Extrait du texte:

Une préfiguration de la violence raciste de l’OAS de 1961-1962
Le 29 décembre 1956, les obsèques du notable Amédée Froger, assassiné la veille à Alger, rassemblent des milliers d’« Européens ». En exploitant de nombreuses archives, Sylvie Thénault reconstitue l’assassinat, les obsèques et les violences racistes exercées par des participants à l’encontre des « musulmans », ainsi que les suites judiciaires. Elle montre que les violences qualifiées de « ratonnades », « non pas celles des autorités et de leurs représentants mais bien celles de Français, nés là-bas, se nourrissent d’un rapport de domination, empruntant à toutes les formes d’oppressions possibles (économiques, sociales, politiques, juridiques, culturelles) et s’ancrent dans un espace urbain ségrégué ». Ci-dessous un entretien donné par l’autrice au quotidien algérien L’Expression, ainsi qu’une vidéo de l’émission avec Sylvie Thénault et Annette Wievorka diffusée par la radio RCJ.
Les ratonnades d’Alger, 1956.
Une histoire de racisme colonial
Présentation de l’éditeur
Alger, samedi 29 décembre 1956. L’Algérie française porte en terre l’un de ses meneurs, Amédée Froger, tué la veille en sortant son domicile. La nouvelle de l’assassinat fait grand bruit, en Algérie, mais aussi à Paris, en raison de la personnalité de la victime, haute figure locale de la défense de la cause française. Ses obsèques à Alger rassemblent des milliers de personnes. Surtout, elles sont l’occasion de violences racistes, que les contemporains nomment « ratonnades ». Elles visent les « musulmans », comme les Algériens sont appelés dans cette société-là.
S’appuyant sur des sources variées, dont des archives policières et judiciaires inédites, Sylvie Thénault enquête sur ces événements pour les inscrire dans la longue durée coloniale. Trop souvent résumés à des actions ponctuelles et paroxystiques, ou associées aux attentats de l’OAS à la toute fin de la guerre, ces violences – non pas celles des autorités et de leurs représentants mais bien celles de Français, nés là-bas – se nourrissent d’un rapport de domination, empruntant à toutes les formes d’oppressions possibles (économiques, sociales, politiques, juridiques, culturelles) et s’ancrent dans un espace urbain ségrégué.

(Entrées de texte et de position des éléments)
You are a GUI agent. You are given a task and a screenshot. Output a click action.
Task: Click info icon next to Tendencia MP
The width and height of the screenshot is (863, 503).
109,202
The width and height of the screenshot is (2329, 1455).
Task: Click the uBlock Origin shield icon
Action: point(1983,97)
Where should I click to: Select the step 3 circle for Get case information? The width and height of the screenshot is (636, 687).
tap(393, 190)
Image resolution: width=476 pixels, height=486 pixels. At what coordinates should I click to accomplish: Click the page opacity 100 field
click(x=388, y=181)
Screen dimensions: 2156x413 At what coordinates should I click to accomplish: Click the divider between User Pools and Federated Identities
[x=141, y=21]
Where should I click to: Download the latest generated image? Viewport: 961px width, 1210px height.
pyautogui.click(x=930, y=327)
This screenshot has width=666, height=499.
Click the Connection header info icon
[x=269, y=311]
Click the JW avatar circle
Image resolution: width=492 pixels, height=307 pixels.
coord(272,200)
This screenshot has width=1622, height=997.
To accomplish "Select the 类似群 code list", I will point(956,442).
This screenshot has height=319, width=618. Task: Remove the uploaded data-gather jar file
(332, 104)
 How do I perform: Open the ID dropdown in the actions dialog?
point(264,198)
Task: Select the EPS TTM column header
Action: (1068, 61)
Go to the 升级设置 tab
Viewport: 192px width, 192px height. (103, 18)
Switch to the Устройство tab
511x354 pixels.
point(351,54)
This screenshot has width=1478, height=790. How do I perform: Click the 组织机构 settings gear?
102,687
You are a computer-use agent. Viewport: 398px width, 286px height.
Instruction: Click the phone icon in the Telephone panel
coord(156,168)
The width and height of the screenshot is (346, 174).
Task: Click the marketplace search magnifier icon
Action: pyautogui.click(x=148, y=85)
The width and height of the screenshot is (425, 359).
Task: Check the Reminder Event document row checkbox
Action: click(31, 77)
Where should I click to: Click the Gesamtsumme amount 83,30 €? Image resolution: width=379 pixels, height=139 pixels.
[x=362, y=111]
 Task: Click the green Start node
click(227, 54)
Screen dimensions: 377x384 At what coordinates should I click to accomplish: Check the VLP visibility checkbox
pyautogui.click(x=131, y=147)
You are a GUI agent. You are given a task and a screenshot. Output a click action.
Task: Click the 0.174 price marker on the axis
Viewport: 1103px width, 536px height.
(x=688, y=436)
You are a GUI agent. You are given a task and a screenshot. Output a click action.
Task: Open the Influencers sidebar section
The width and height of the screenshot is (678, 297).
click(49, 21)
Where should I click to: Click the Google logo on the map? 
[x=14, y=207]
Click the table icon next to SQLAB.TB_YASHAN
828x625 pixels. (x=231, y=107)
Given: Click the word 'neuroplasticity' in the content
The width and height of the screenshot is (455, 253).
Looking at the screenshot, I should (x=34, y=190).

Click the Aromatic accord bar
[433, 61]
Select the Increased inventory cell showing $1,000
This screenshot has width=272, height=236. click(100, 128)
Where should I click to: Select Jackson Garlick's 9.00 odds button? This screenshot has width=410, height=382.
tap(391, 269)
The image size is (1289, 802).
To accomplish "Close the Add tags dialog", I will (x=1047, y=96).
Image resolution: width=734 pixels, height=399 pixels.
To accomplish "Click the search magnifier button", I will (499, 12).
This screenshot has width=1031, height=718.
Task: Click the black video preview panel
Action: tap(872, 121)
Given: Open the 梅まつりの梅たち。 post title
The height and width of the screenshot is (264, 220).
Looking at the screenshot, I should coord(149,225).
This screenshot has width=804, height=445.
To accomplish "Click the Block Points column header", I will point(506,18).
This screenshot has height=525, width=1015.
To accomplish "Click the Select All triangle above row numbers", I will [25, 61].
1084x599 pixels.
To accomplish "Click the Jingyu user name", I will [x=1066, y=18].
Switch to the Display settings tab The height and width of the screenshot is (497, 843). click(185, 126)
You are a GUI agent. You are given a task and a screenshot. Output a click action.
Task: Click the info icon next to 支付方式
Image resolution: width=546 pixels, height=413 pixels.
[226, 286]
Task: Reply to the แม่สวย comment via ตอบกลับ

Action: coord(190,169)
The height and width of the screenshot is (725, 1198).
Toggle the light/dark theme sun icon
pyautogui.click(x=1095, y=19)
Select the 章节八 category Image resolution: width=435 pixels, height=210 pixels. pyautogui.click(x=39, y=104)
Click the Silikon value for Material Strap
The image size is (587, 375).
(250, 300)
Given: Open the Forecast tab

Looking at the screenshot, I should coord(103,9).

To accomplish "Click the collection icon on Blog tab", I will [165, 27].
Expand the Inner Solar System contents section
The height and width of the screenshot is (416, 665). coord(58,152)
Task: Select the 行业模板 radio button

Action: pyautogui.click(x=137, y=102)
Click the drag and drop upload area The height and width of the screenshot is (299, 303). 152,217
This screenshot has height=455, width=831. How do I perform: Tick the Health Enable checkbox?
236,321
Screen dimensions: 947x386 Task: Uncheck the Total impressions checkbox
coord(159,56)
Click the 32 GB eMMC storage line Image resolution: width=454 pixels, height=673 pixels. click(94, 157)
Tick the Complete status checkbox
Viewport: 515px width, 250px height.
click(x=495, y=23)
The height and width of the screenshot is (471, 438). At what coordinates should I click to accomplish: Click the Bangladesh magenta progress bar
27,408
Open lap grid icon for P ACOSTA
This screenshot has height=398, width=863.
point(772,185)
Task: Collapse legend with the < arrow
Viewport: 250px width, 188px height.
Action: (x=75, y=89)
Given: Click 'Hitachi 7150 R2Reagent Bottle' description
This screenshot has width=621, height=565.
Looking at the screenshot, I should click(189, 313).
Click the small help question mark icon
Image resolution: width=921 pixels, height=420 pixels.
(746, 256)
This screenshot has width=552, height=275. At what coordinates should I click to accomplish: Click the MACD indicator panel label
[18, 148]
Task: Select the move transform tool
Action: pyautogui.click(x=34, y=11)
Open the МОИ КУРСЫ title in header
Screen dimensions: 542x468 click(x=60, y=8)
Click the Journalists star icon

Consigne écrite A: Recopiez le passage du texte sur les ratonnades d'Alger compris entre « Une histoire de » et « dans cette société-là. », ces deux extrémités incluses.
Consigne écrite B: Poursuivez le texte sur les ratonnades d'Alger de 1956 en reprenant après sa dernière phrase.

Réponse A:
Une histoire de racisme colonial
Présentation de l’éditeur
Alger, samedi 29 décembre 1956. L’Algérie française porte en terre l’un de ses meneurs, Amédée Froger, tué la veille en sortant son domicile. La nouvelle de l’assassinat fait grand bruit, en Algérie, mais aussi à Paris, en raison de la personnalité de la victime, haute figure locale de la défense de la cause française. Ses obsèques à Alger rassemblent des milliers de personnes. Surtout, elles sont l’occasion de violences racistes, que les contemporains nomment « ratonnades ». Elles visent les « musulmans », comme les Algériens sont appelés dans cette société-là.

Réponse B:
Sylvie Thénault plonge le lecteur au cœur de la société coloniale algérienne, traversée de brutalités et de peurs, au plus près de cette foule d’anonymes, qui ont été partie prenante de la Guerre d’indépendance algérienne. C’est ainsi un autre récit de ce conflit qu’offre ce livre.
« La société coloniale est fondée sur l’injustice »
Entretion avec Kamel Lakhdar-Chaouche, publié par L’Expression le 26 février 2022.
Source
L’assassinat de Amédée Froger, le 28 décembre 1956 à Alger, n’était pas un attentat contre un civil européen. Par la notoriété de la victime, l’acte visait un symbole du colonialisme. Qu’en pensez-vous?
Les deux ne sont pas contradictoires. Froger est à la fois un civil au sens où il n’appartient pas aux forces de l’ordre (ni armée ni police) mais oui bien sûr, cet homme est aussi un symbole - et d’ailleurs, je l’utilise ainsi dans l’écriture, pour présenter, dans la première partie, la société coloniale et ses injustices dans tous les domaines : la dépossession foncière, la représentation politique avec deux collèges d’électeurs mais aussi, plus largement, la domination économique et sociale. Plus encore, il était le symbole du refus de toute évolution dans l’Algérie coloniale. Il est en effet représentatif de ces élus locaux qui se dressaient contre toute mesure entamant leur suprématie.
Le nom de Froger est lié à l’histoire de la dépossession des terres opérée à Boufarik où il était, des années durant, maire et cumulait plusieurs fonctions. Faites-vous, à travers l’histoire de Froger, le procès du système colonial français en Algérie ?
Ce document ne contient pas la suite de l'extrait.